» **TASK**
Present every line of the items below as a JSON list of strings, with one string per line and blank lines omitted.

+ + + + +

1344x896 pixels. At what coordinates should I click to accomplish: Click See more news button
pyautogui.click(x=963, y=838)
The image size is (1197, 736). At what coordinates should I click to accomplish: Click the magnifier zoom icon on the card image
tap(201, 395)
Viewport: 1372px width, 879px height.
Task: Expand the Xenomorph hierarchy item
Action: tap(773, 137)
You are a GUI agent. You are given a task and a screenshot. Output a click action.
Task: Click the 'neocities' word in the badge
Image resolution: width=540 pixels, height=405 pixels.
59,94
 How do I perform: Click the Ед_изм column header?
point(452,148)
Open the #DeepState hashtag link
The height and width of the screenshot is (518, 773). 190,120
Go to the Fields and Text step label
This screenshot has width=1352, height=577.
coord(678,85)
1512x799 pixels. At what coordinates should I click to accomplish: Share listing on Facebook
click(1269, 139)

+ + + + +

» **ANSWER TO THIS EXERCISE**
[
  "1344x896 pixels. At what coordinates should I click to accomplish: Click See more news button",
  "pyautogui.click(x=963, y=838)",
  "The image size is (1197, 736). At what coordinates should I click to accomplish: Click the magnifier zoom icon on the card image",
  "tap(201, 395)",
  "Viewport: 1372px width, 879px height.",
  "Task: Expand the Xenomorph hierarchy item",
  "Action: tap(773, 137)",
  "You are a GUI agent. You are given a task and a screenshot. Output a click action.",
  "Task: Click the 'neocities' word in the badge",
  "Image resolution: width=540 pixels, height=405 pixels.",
  "59,94",
  " How do I perform: Click the Ед_изм column header?",
  "point(452,148)",
  "Open the #DeepState hashtag link",
  "The height and width of the screenshot is (518, 773). 190,120",
  "Go to the Fields and Text step label",
  "This screenshot has width=1352, height=577.",
  "coord(678,85)",
  "1512x799 pixels. At what coordinates should I click to accomplish: Share listing on Facebook",
  "click(1269, 139)"
]